* Given data:
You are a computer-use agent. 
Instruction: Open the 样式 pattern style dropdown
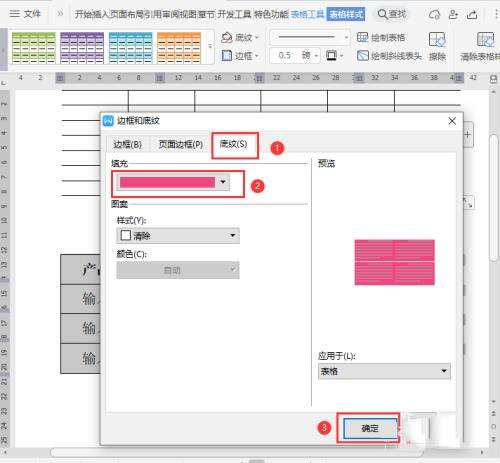tap(178, 236)
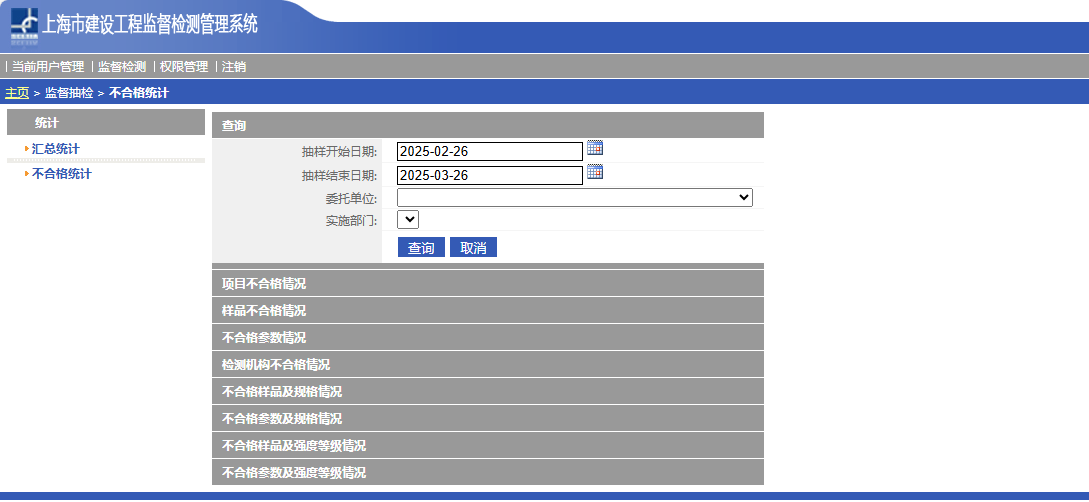Open calendar picker for 抽样开始日期
Viewport: 1089px width, 502px height.
(x=595, y=148)
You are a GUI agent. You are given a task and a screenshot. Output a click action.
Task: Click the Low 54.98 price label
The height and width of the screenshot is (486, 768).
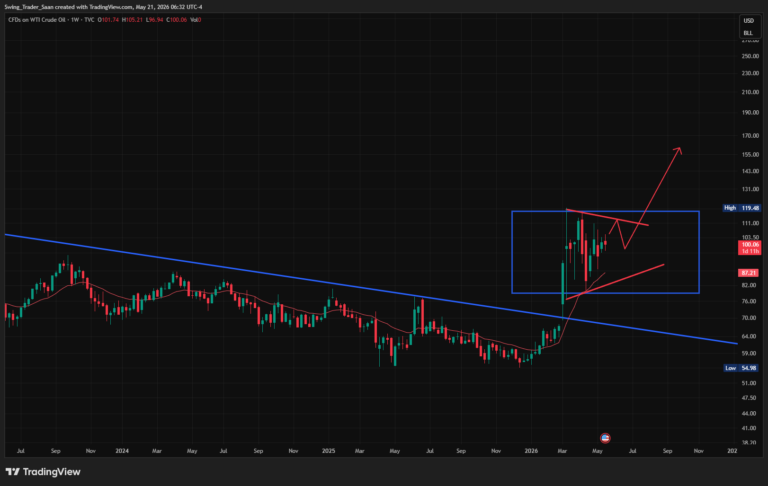click(x=742, y=368)
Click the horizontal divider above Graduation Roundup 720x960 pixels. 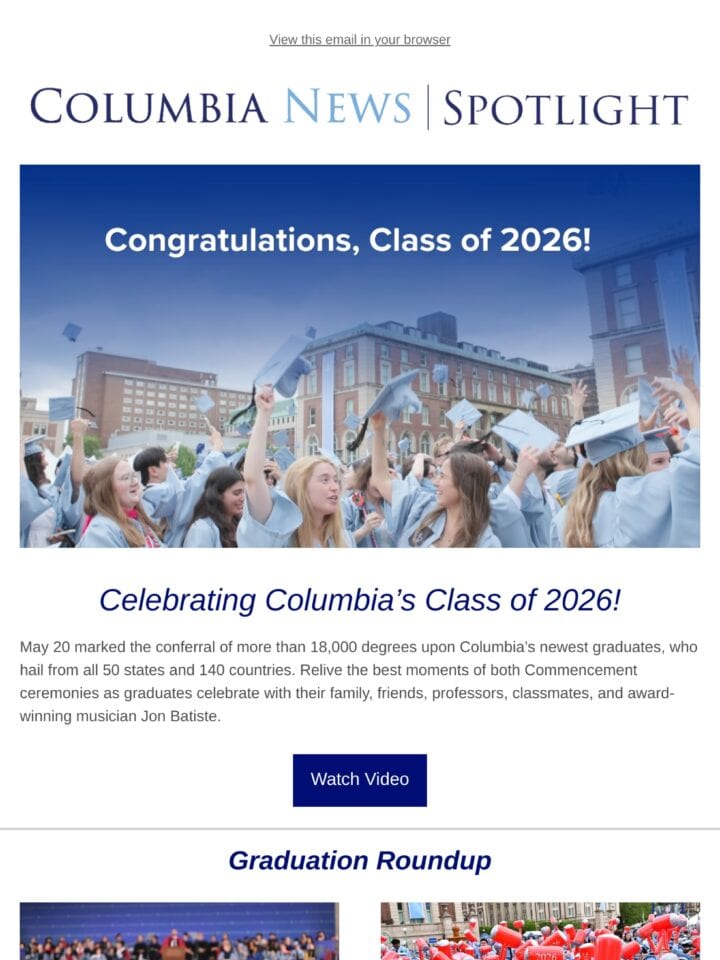pyautogui.click(x=360, y=829)
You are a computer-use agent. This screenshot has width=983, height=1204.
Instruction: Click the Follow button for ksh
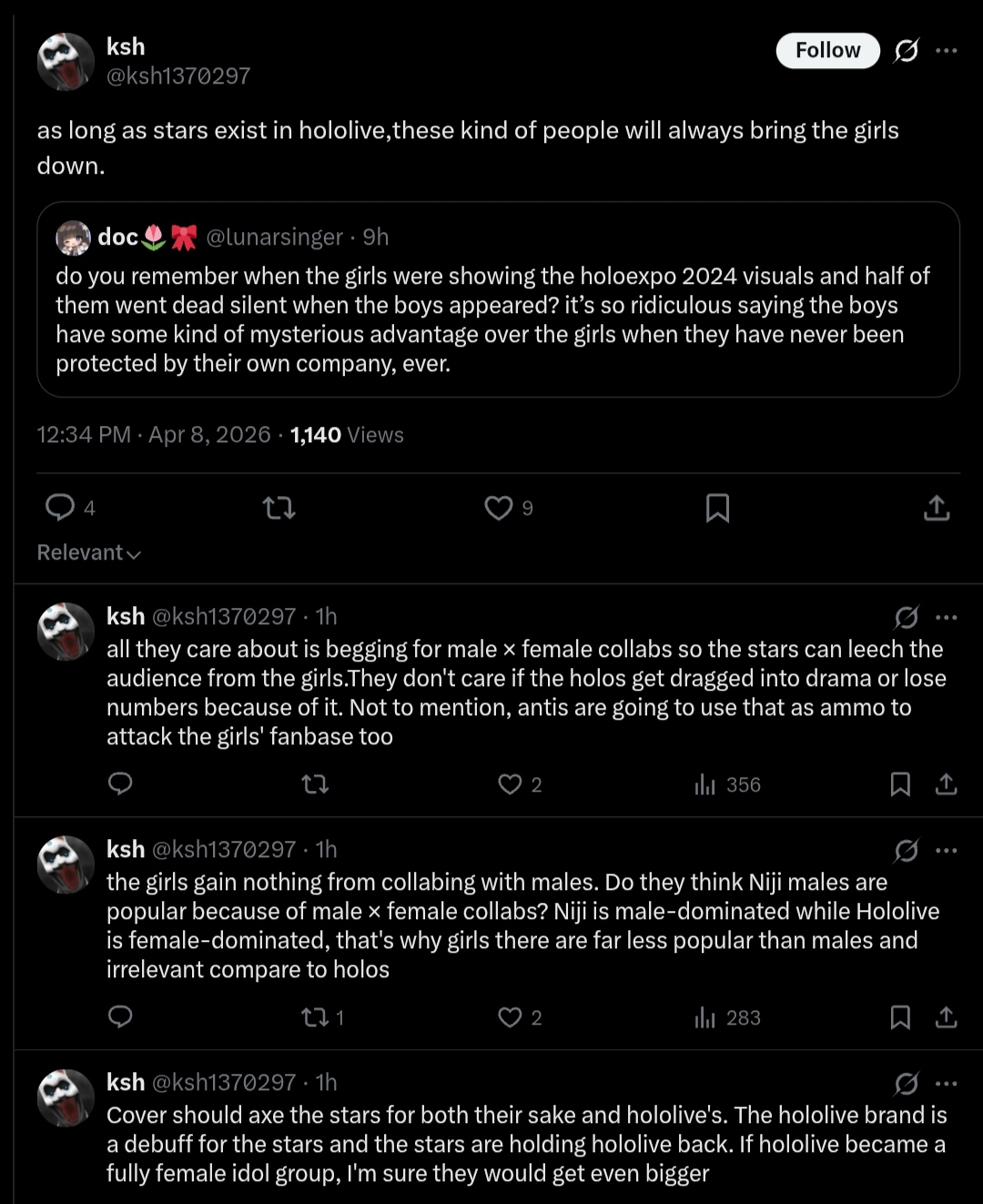(827, 50)
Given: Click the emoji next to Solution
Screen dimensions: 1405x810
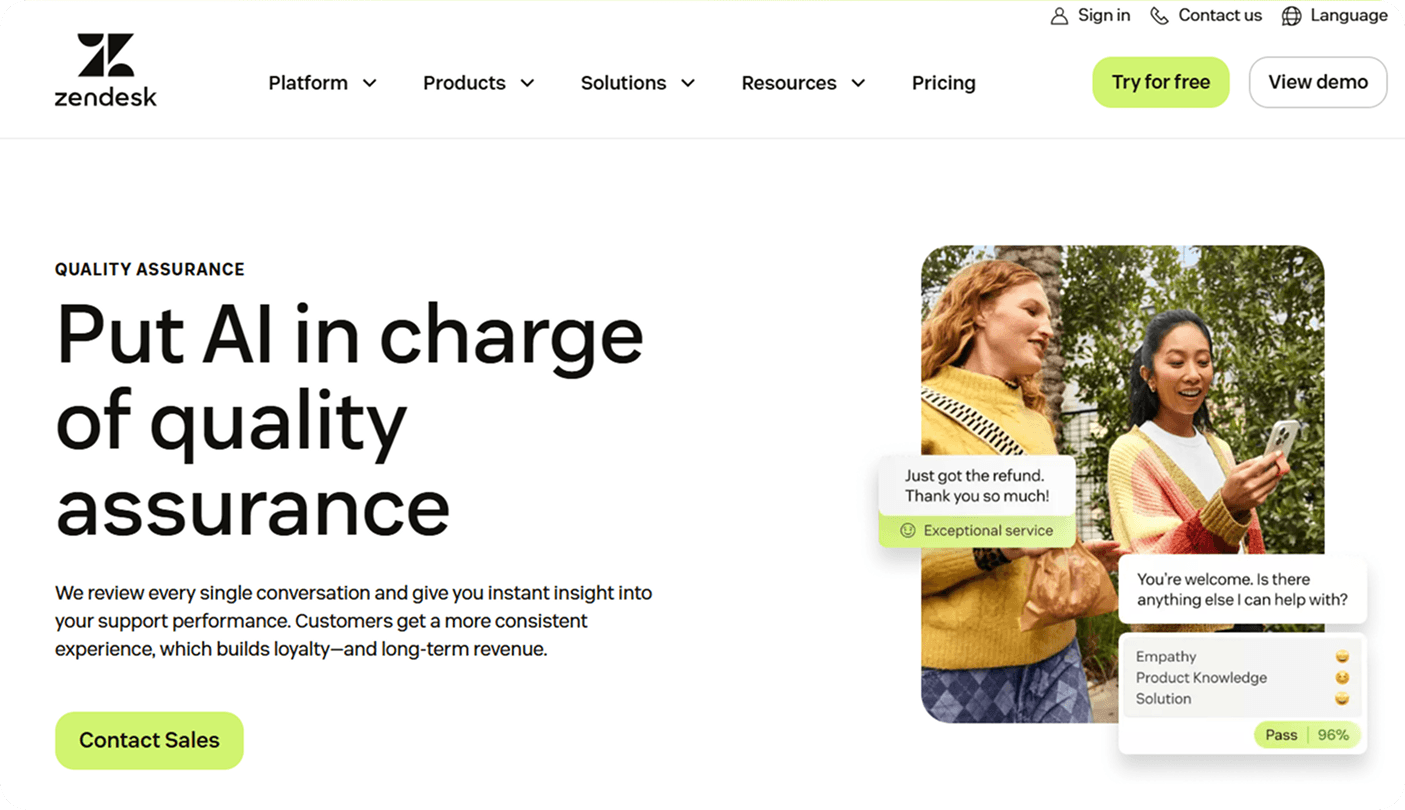Looking at the screenshot, I should 1342,698.
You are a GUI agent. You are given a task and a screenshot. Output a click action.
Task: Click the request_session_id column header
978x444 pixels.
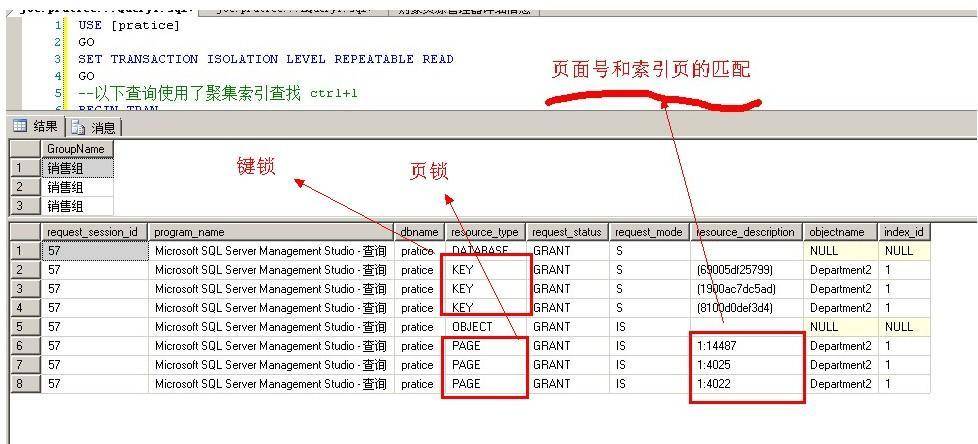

* Instructions to follow: Skip all pictures. Then give again, exactly, each line from the line holding "Given: Click the emoji next to Solution" through the last line of the listing above, both ends included.

* Solution:
Given: Click the emoji next to Solution
Screen dimensions: 1405x810
Looking at the screenshot, I should 1342,698.
You are a GUI agent. You are given a task and a screenshot. Output a click action.
Task: Click the request_session_id column header
978x444 pixels.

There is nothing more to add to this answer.